Red explores the political idea of fraternity, represented by the titular color on the French flag, and of the three films it offers the most literal interpretation of its theme. Valentine embodies the spirit of fraternity throughout the film, acting as an essentially decent person would: she contacts the judge after accidentally hitting his dog, she rushes to help close windows against a brewing storm in an auditorium, she says, "Have a good day," to someone never even shown on screen, and she finally helps that short, elderly person deposit a glass bottle into a recycling bin that is just out of her reach. The central relationship of the film, that of Valentine and the judge, is one of friendship, and that friendship is almost healing for both of them. The judge recovers his compassion and faith in people while Valentine really connects with someone. Even though she has very open, giving personality, Valentine does not seem to have very many friends in Geneva, and her family and her boyfriend live out of town. Perhaps the unanticipated divergence from the traditional interpretation of fraternity lies in the platonic love that emerges between her and the judge.
Jean-Louis Trintignant in 'Red'
Though I suppose that Kieslowski might stretch the definition of fraternity a bit to include an idea of connectivity. Red is very much about connections, both obvious and invisible. Indeed, the film begins with the camera "going inside" of phone lines to follow the transmission of a phone call, connecting one person to another via wires. Kieslowski also explores unseen connections, such as music that both Valentine and Auguste listen to and the parallels between the judge and Auguste's lives. Perhaps Kieslowski suggests that this conceptualization of fraternity connects people, whether they see it or not, and Valentine represents the ideal of fraternity, acknowledging that connection through her actions.

is also a film about second chances. The judge has a second chance at connecting with people through his friendship with Valentine, and his dog's pregnancy offers him a second chance at being a loving pet owner. As the ending suggests, Auguste and Valentine both will have a second chance at finding love with each other, which also allows the judge's story of love and loss to have a different ending. Indeed, Kieslowski connects the three films in the final scene through this idea of second chance as well as the boat wreck. The surviving couples are either experiencing or offering a second chance at love.

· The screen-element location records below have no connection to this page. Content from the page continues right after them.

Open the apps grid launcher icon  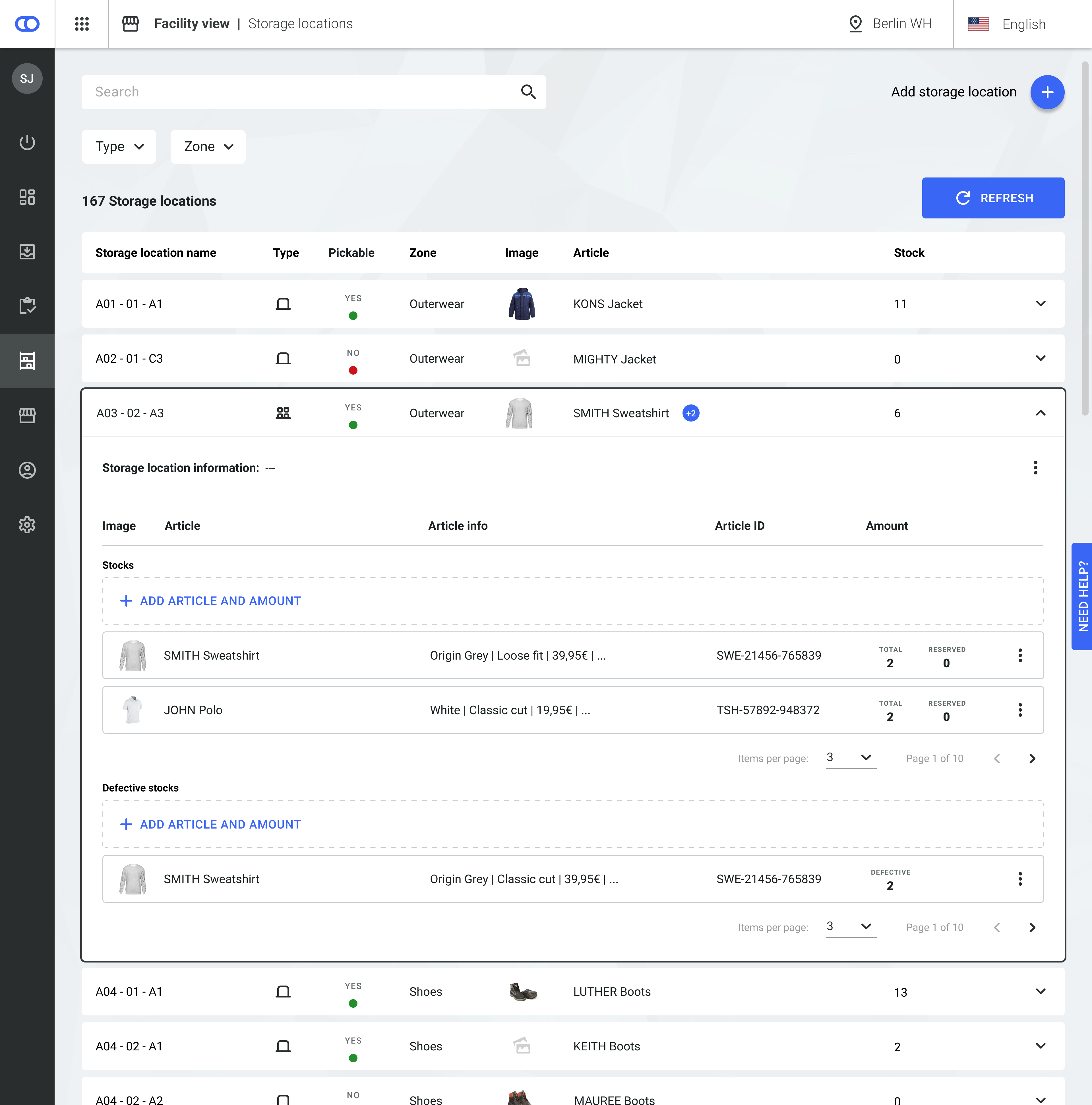pyautogui.click(x=82, y=23)
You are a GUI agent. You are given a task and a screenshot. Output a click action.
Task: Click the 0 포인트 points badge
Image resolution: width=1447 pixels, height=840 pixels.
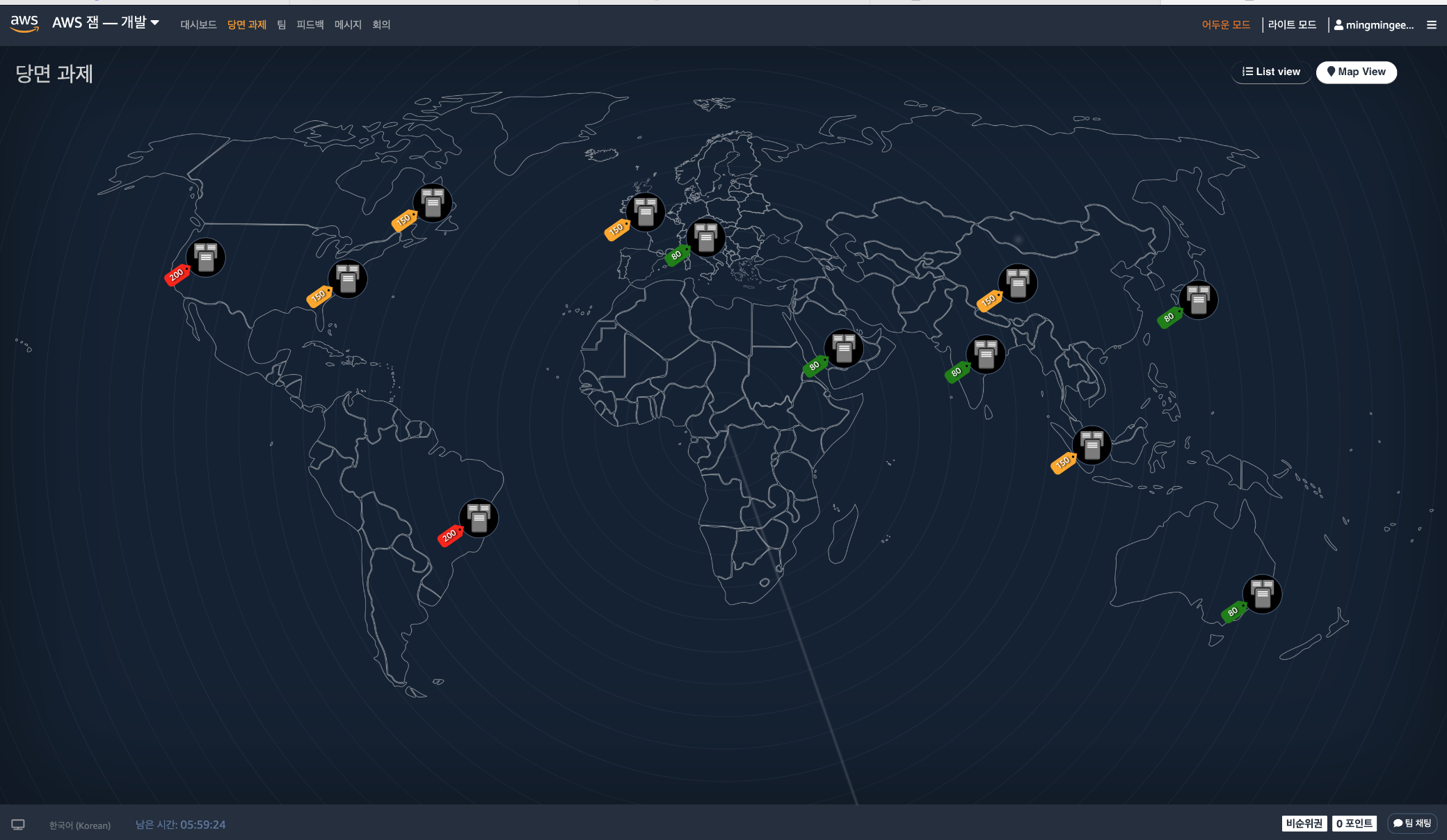[x=1354, y=823]
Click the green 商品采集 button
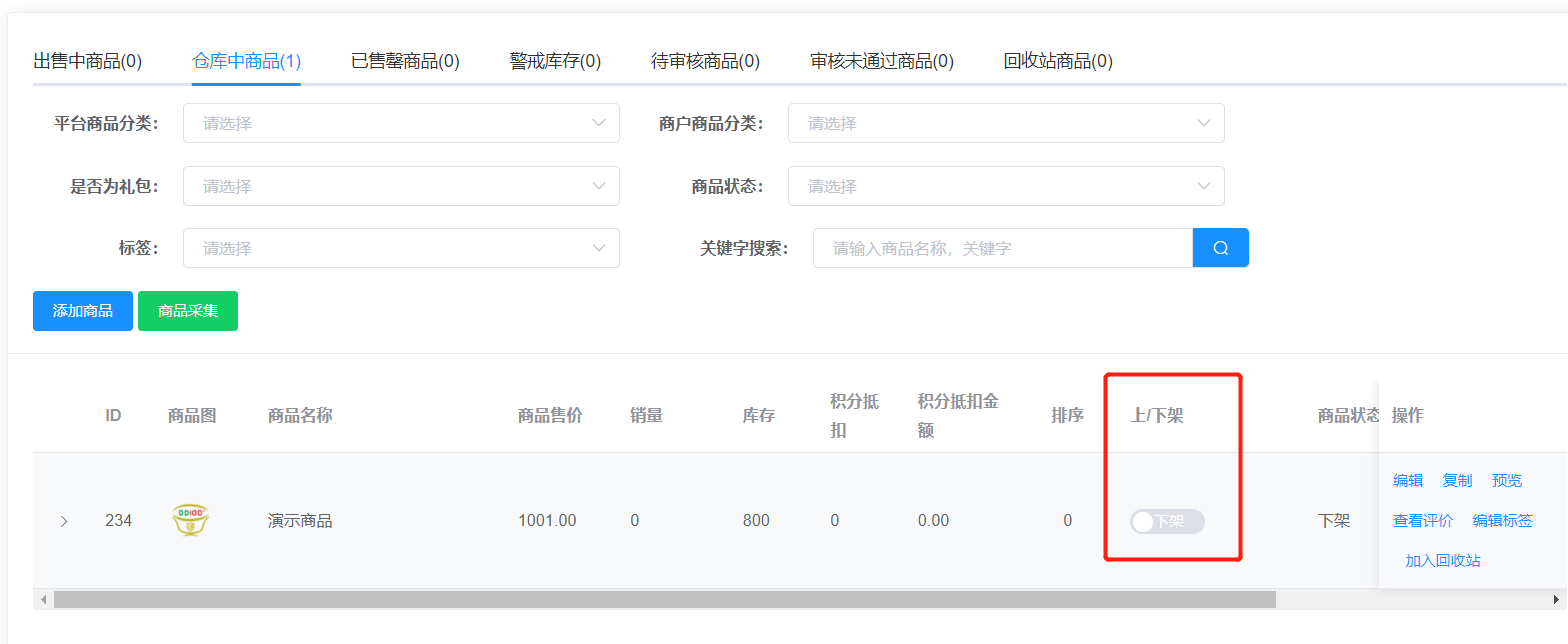This screenshot has width=1568, height=644. click(188, 311)
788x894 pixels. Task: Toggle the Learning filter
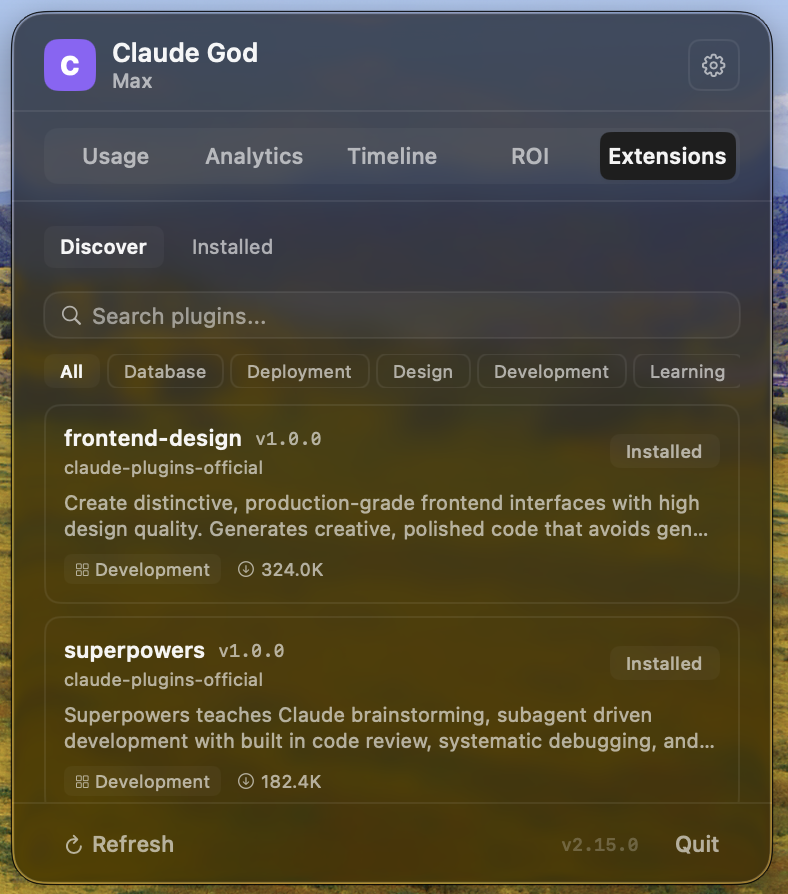pyautogui.click(x=687, y=371)
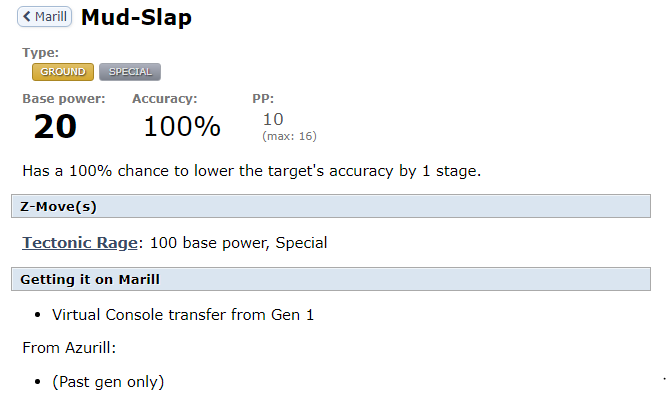Click the base power value 20

(55, 127)
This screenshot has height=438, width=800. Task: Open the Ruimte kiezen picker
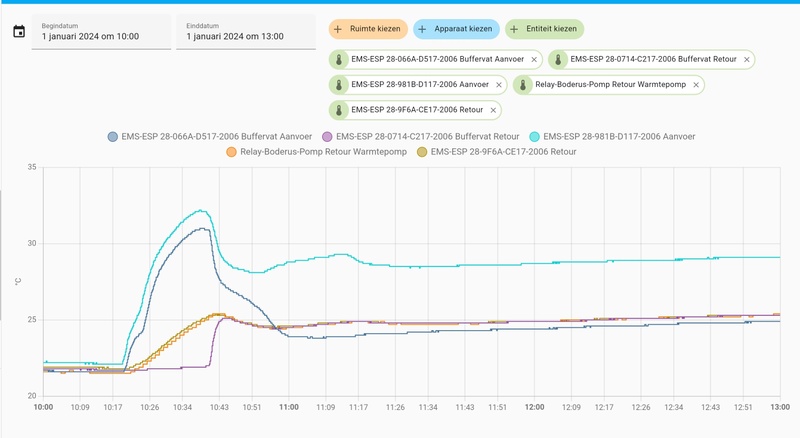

While Polish cinematographer Piotr Sobocinski's beautiful photography is peppered with rich, beautiful reds, the color imagery of Red seems less specific than that of White or Blue. I do not intend to insinuate that Kieslowski's choices of red objects were not deliberate, however his use of the color seems less reserved. Red saturates the palette of this film in a way not seen in the trilogy's previous entries, but the color does retain its association with fraternity. For example, Valentine wears an item of red clothing when she visits the judge and the dog's collar is also red. But the color is more pervasive and less obvious in its representation of fraternity, which perhaps underscores the idea that Kieslowski suggests fraternity connects people in ways both seen and unseen.